Regarding why at the time of her first marriage no fathers name was recorded on the certificate but on the occasion of her 2nd marriage a fathers name was recorded. Firstly if she had been raised by people other than her birth family she may not have known who her biological father was. Secondly as far as I am aware it never has been, even to this day, a requirement to give your fathers name when getting married. She may therefore have declined to give her fathers name even if she knew it. Why then would she give a fathers name second time around? Who knows? Many possible explanations, Did she now know who her father was, did she no longer wish to decline giving his name, did she do what many others did I.E. "Invent" a father for social reasons.

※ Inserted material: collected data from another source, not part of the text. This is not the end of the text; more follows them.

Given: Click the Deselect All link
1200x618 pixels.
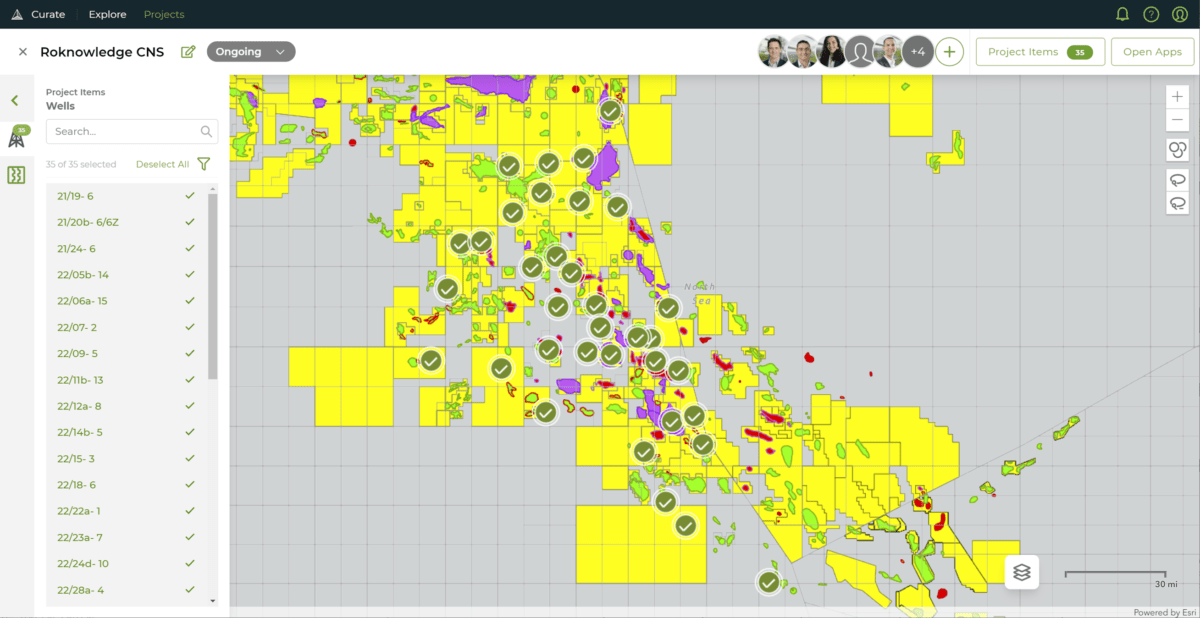Looking at the screenshot, I should tap(162, 164).
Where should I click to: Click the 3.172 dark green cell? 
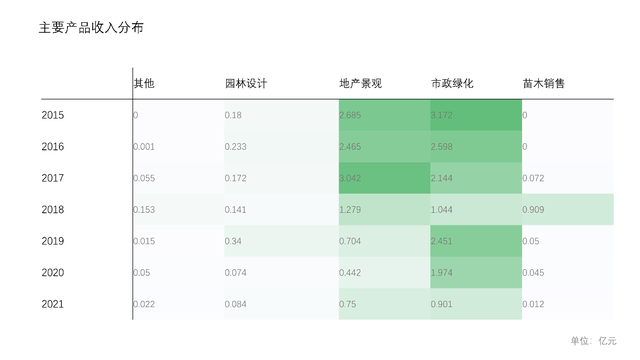click(x=476, y=115)
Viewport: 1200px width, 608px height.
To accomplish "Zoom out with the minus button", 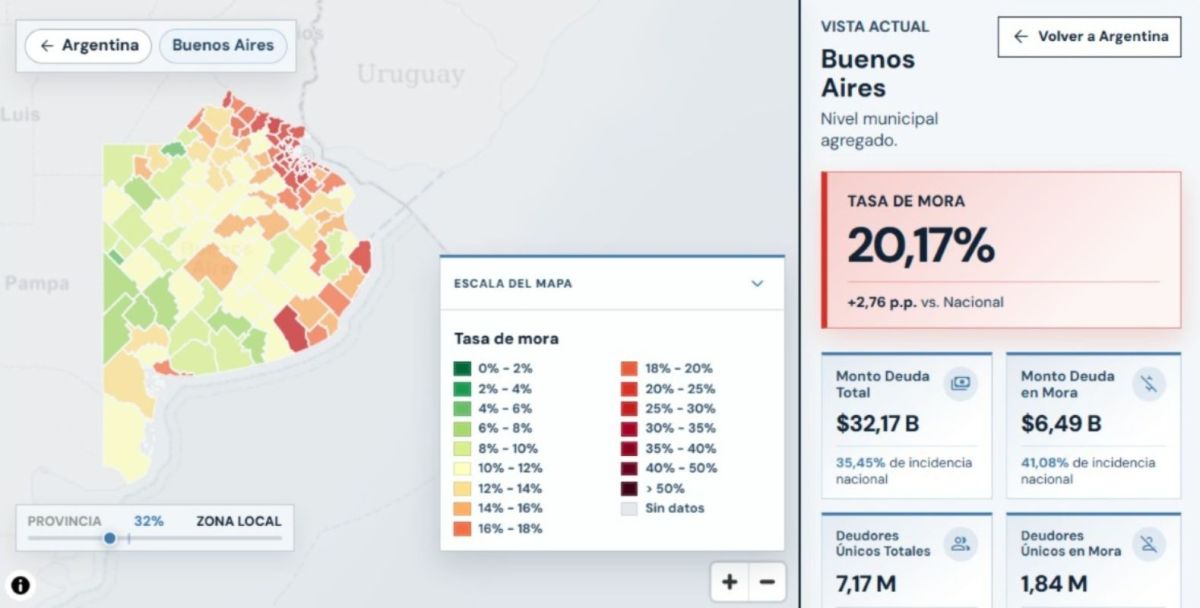I will 767,582.
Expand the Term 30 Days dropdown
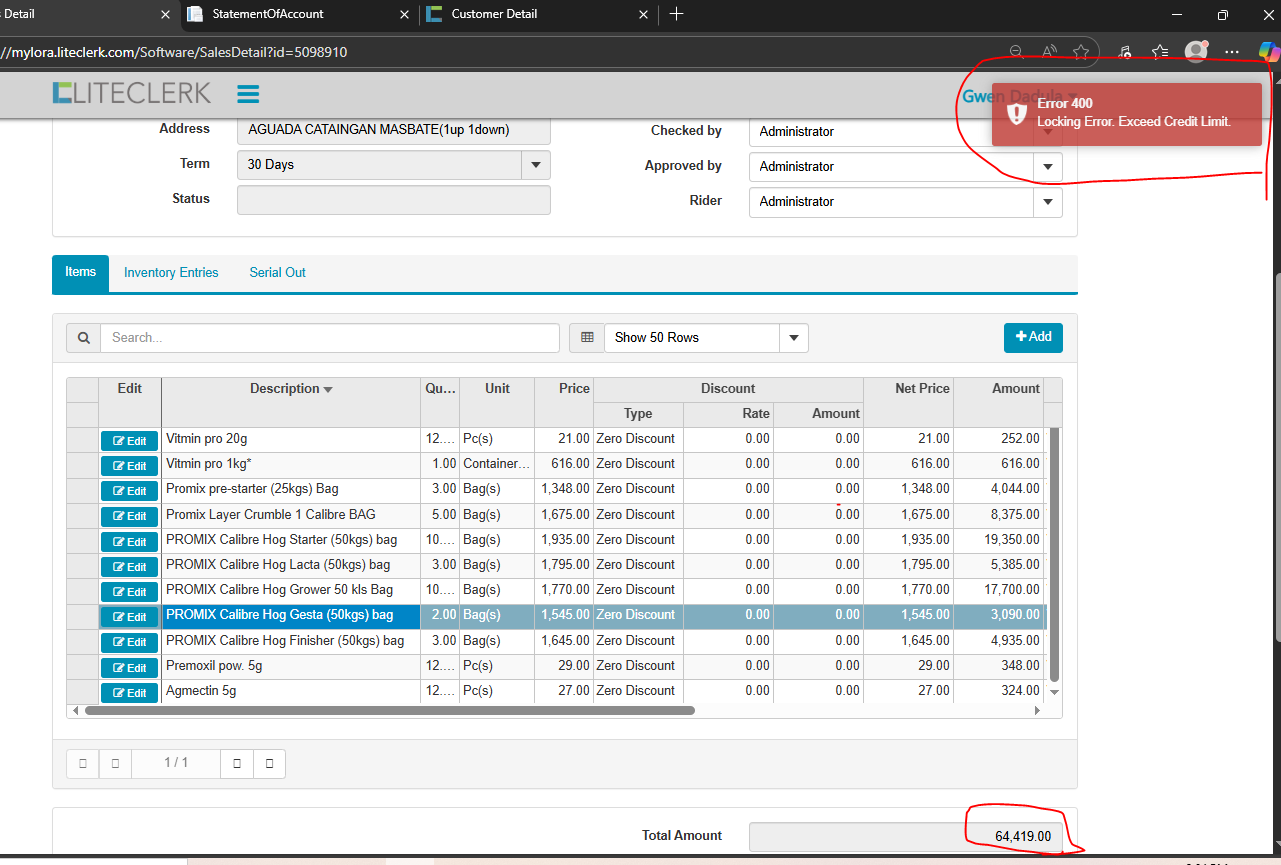Image resolution: width=1281 pixels, height=865 pixels. [x=535, y=165]
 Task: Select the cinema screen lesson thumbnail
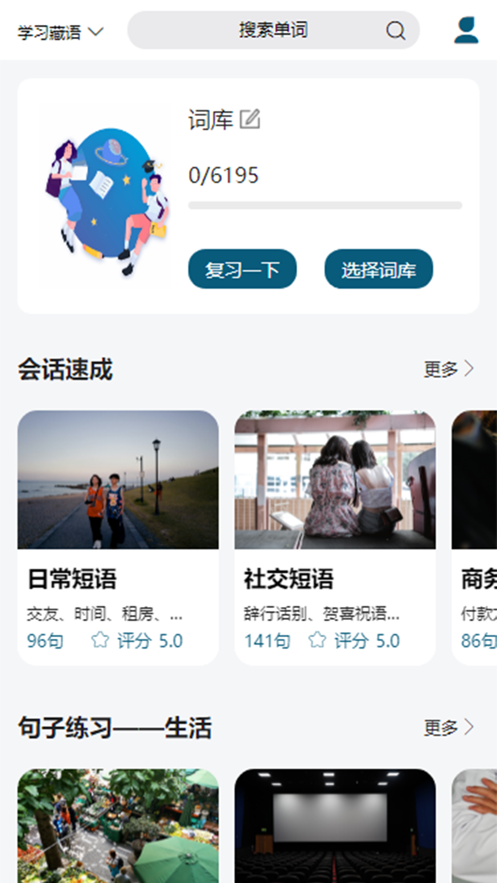[x=335, y=826]
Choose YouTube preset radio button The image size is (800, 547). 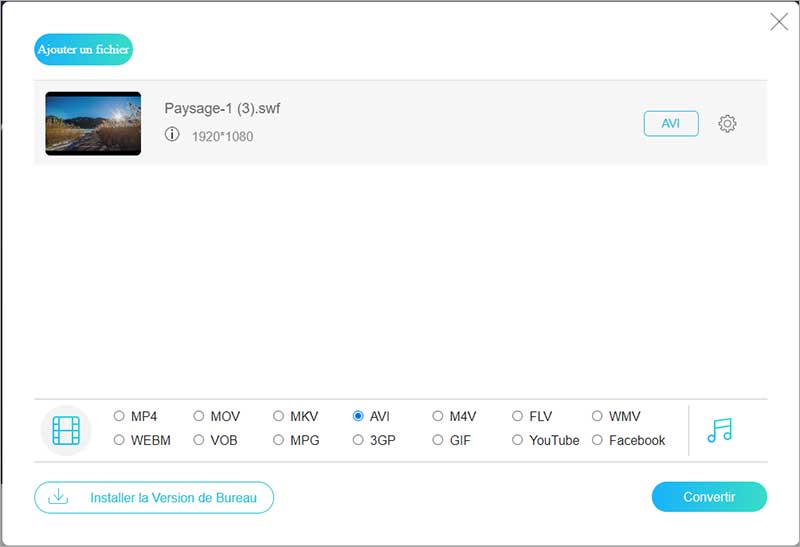coord(518,440)
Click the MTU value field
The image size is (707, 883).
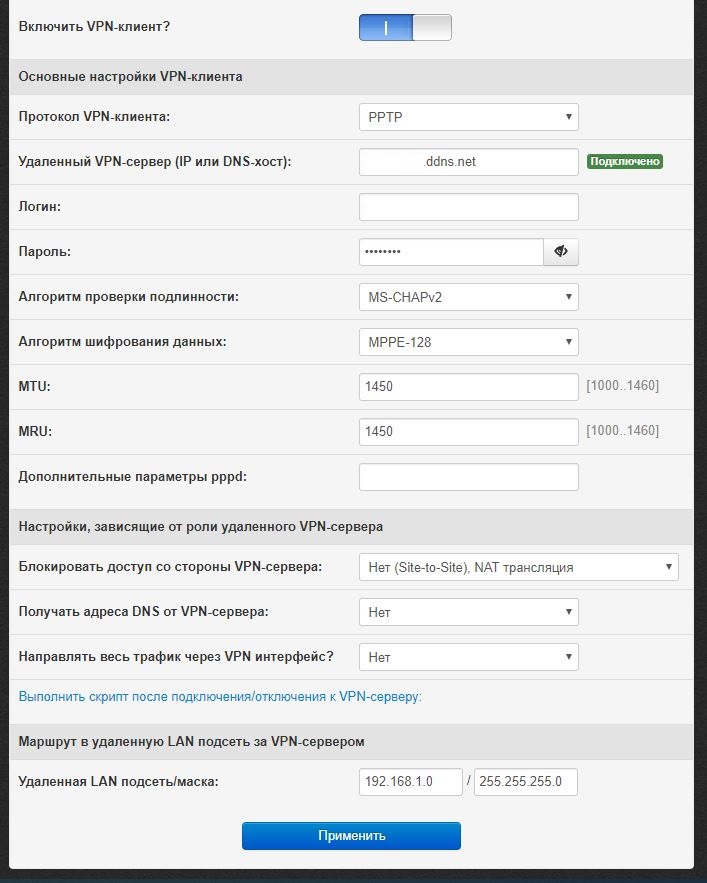coord(468,387)
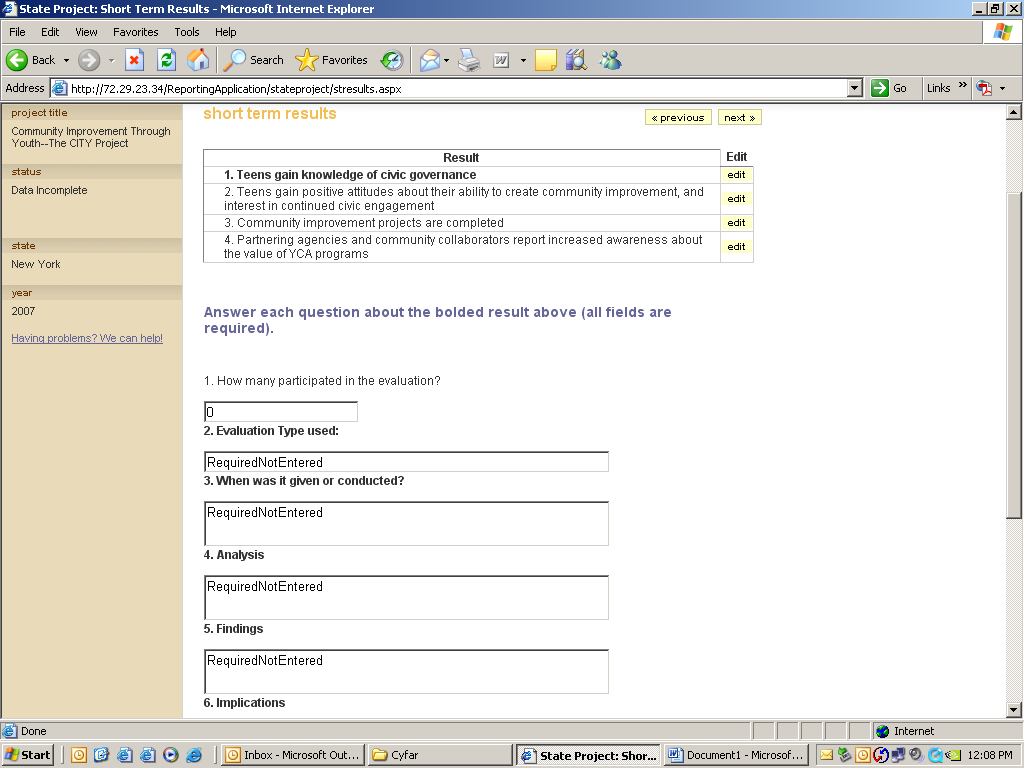Image resolution: width=1024 pixels, height=768 pixels.
Task: Go to the Home page icon
Action: pyautogui.click(x=198, y=60)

I see that Jane Ellen went under the surname Kelly at the time of her 1st marriage. Have you found her under that name in the 1911 census?

Suzanne

Suzanne Report 29 Jun 2011 22:25

thank you jonesey for that very interesting information,to answer a few points that you brought up
ive always thought that maybe my grandfathers adopted parents knew my grandmother,but ive not come up with anything yet,
also you mentioned you thought it strange that grandads adopted parents adopted him very early in their marriage,well ive got their marriage cert,but im only guessing when he was adopted,because all i really know is,that he was born in feb 1915,no father and mother a domestic servant(his birth mother reg his birth)and he was adopted,of course it was not a formal adoption,so no paper work hadto be done and he just could have been given away.anyway thank you for that useful info on adoption.x :-) :-) oh and i forgot to mention,i live in anglesey,so if you want me to check anything out for you,please just ask.x

Sarah

Sarah Report 24 Feb 2012 13:26

my grandmother was adopted, and I would love to find out more information on her birth parents. My nan died 17 years ago, of cancer, and I think one, or both, of the biological parents are of Mediteranean origin. Although I wouldn't wish to make contact with any relatives, as I suspect they wouldn't have known about my nan's existence as she was illegitimate. I have no idea where to start though, as all I know is what her date of birth is and her adopted parents names

Braken

Braken Report 24 Feb 2012 13:36

Some very good reading very imformative

We had a family member on my hubbies side that was brought up by his grandparents as his mum was unmarried and the same of it in those days ;-)

Jeannette

Jeannette Report 25 Feb 2012 20:00

Peter I think maybe what you are thinking of is where a child asks to be an emancipated minor almost like being divorced from their parents.
I have never heard of it in this country but know of a few cases in the US.
This would be similar i suppose to a termination of parental rights which must happen before an adoption takes place.
My Granny had two children who were raised by her parents as her siblings nothing formal just they took up the role of parents.

Sheila

Sheila Report 26 Feb 2012 13:59

This link may prove useful to

www.direct.gov.uk/en/Governmentcitizensandrights/Registeringlifeevents/Birthandadoptionrecords/index.htm

Sandra

Sandra Report 27 Feb 2012 14:35

My dad was born in Scotland in July 1936, he was adopted in May 1937 by a couple who lived just a couple of streets away from the birth mother.
The birth mothers husband was not named as the father and when she gave birth, her address was different to her usual address, she had 4 children before my dad and one more after him.
I have found birth siblings but none of them will talk to me, it is so frustrating.

I was trying to find out where my dad was from July 1936 - May 1937 when he was adopted but I just can't find out.